Friday, December 11, 2009

Peace in Letting Go

Peace in Letting Go
Peace - Week Two - Saturday

“Rejoice in the Lord always, I will say it again, Rejoice! Let your gentleness be evident to all. The Lord is near. Do not be anxious about anything, but in everything, by prayer and petition, with thanksgiving, present your requests to God. And the peace of God, which transcends all understanding, will guard your hearts and your minds in Christ Jesus.” Phil. 4:4-7

On a warm summer day in the late 80s I boarded a plane in Chattanooga, TN headed for New Jersey to spend a much anticipated two weeks with my friend and roommate of many years. She lived close enough to New York City for us to drive in several days to shop, see a show, and fulfill my lifelong wish of seeing the Statue of Liberty. We would also drive to Philadelphia and see the sights there and spend some time with her parents. I had been excited about everything about the trip for weeks, except for this….riding on this airplane to get there. I had flown as a small child and maybe one other time but it always made me nervous and uneasy. I know people who love to fly, who look forward to the surge of energy from the plane as it levels off in its designated airspace and who enjoyed peering out the small windows to look at the tiny world far below. For me the greatest feeling of excitement would be when I felt the wheels touch the earth again and I knew the worst thing that could happen was to hit another plane as we taxied in to the airport. I thought I could probably come out of that type of accident okay.

I moved into my assigned seat by the window. I had requested a window seat, not to look at the billowy clouds as we ascended, but so that I could be the keeper of the window and have the option of shutting the shade when I decided it was scary. I fastened my seatbelt and clutched my bag tightly in my hand and waited. After a moment a man in a business suit joined me on the aisle seat, gave me a cursory nod and smile and fastened his seatbelt.

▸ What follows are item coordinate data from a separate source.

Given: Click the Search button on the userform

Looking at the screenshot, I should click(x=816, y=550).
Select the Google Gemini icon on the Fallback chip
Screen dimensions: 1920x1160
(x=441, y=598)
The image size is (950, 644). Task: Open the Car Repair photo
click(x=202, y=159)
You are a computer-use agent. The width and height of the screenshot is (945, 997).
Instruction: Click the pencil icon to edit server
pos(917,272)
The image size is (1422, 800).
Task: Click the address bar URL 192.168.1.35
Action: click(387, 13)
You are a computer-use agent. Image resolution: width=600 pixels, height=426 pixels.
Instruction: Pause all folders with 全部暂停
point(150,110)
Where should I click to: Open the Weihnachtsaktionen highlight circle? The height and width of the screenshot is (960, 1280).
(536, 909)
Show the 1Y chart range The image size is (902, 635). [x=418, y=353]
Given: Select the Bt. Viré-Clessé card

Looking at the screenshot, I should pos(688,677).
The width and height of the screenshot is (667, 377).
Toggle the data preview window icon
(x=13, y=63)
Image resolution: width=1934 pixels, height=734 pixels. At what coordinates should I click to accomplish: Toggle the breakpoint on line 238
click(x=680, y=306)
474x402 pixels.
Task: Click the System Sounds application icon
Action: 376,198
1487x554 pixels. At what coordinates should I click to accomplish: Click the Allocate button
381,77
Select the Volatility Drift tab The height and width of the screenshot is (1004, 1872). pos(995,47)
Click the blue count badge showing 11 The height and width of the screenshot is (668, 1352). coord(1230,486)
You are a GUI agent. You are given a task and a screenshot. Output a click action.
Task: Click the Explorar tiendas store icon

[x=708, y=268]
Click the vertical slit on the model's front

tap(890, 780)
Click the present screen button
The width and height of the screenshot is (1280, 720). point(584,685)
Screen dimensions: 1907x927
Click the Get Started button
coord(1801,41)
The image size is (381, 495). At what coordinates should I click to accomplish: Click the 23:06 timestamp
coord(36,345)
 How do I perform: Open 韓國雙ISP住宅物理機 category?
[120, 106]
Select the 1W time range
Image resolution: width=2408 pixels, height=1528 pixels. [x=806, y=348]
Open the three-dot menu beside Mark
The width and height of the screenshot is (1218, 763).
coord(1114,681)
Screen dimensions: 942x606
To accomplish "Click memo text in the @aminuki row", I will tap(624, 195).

The plane finally lifted without incident and when I was sure we were finished with turning and lifting and maneuvering I pulled out my book and began to read. I read several pages, glancing around me and out the window from time to time when I heard a chuckle come from the man beside me. I looked up from my book only to see him looking directly at me.

“You know,” he said, “You can lean or move in any direction and it really does not affect the balance of the plane.” This man was MOCKING me! I looked at my hands carefully holding the book straight out in front in me. With his book he mimicked how I had turned the pages without moving anything but my one hand and then imitated me turning my head only slightly to look all around the plane. I wanted to be mad but a laugh escaped as I looked at his head held rigidly erect but eyes looking at me out of their corners, but looking, nonetheless. He cocked his eyebrow, awaiting a response.

“Are you very sure?” I countered and he too, began to laugh. He suggested that we simply trust the pilot who had navigated this route many times and not worry about it. As radical as that sounded to me I agreed and we had a nice chat the rest of the trip.

As strange as it may sound to you I could not have a peaceful trip on that airplane until I gave up my ability to in any way control the success or failure of that flight. How silly is it to think that on a great jet plane, my movement of my hands or head could in any way affect the plane’s ability to function properly? In that same way, so many of us have no peace because we expend a great deal of energy trying to “help” God be able to handle His flight plan for our lives. Even our prayers are often directed at showing God the way to handle His plans for our lives. We don’t have enough trust in Him to successfully navigate us through clear or troubled weather. We simply don’t trust.

On that flight there were a few things I was asked to do. I could not smoke in the bathroom. I could not be up walking around if the light was on that said to remain seated. I had to put up my tray and have my seat in a fully upright position when the plane began its descent. Oh, and if I was seated at the wing, I had to open that door for the other passengers if the plane did indeed crash. The pilot would take care of everything else. I just had to follow the directions he had given me.

The same is true with our Lord. He gives us some simple instructions and all we have to do is follow them. We don’t have to try to do his job. He knows where the air will be choppy before we get there. He knows how to navigate our lives in a way we could never do on our own. We simply need to trust Him to do it. “And the peace of God which transcends all understanding will keep your heart and mind in Christ Jesus.” Why don't you find peace in letting go this Christmas?

Discussion Question

What areas are you trying to maintain control of in your life and the life of your family? What things can you give back to God this Christmas?

Family Activity

If you have a fireplace or fire pit or anywhere to have a small fire this is a great activity for your family. Each family should take a pinecone and a sharpie. Think of the things you need to let go of…things you have been trying to control that you need to give to God. On the petals of the pine cone write down these things. It can even include people that you keep trying to “fix”. When you are finished, throw it into the fire. If you do not have a place to have a fire, bury them or put them in a big box and wrap it and put it under the tree with a tag that says, “To God”. Just don’t take that gift back.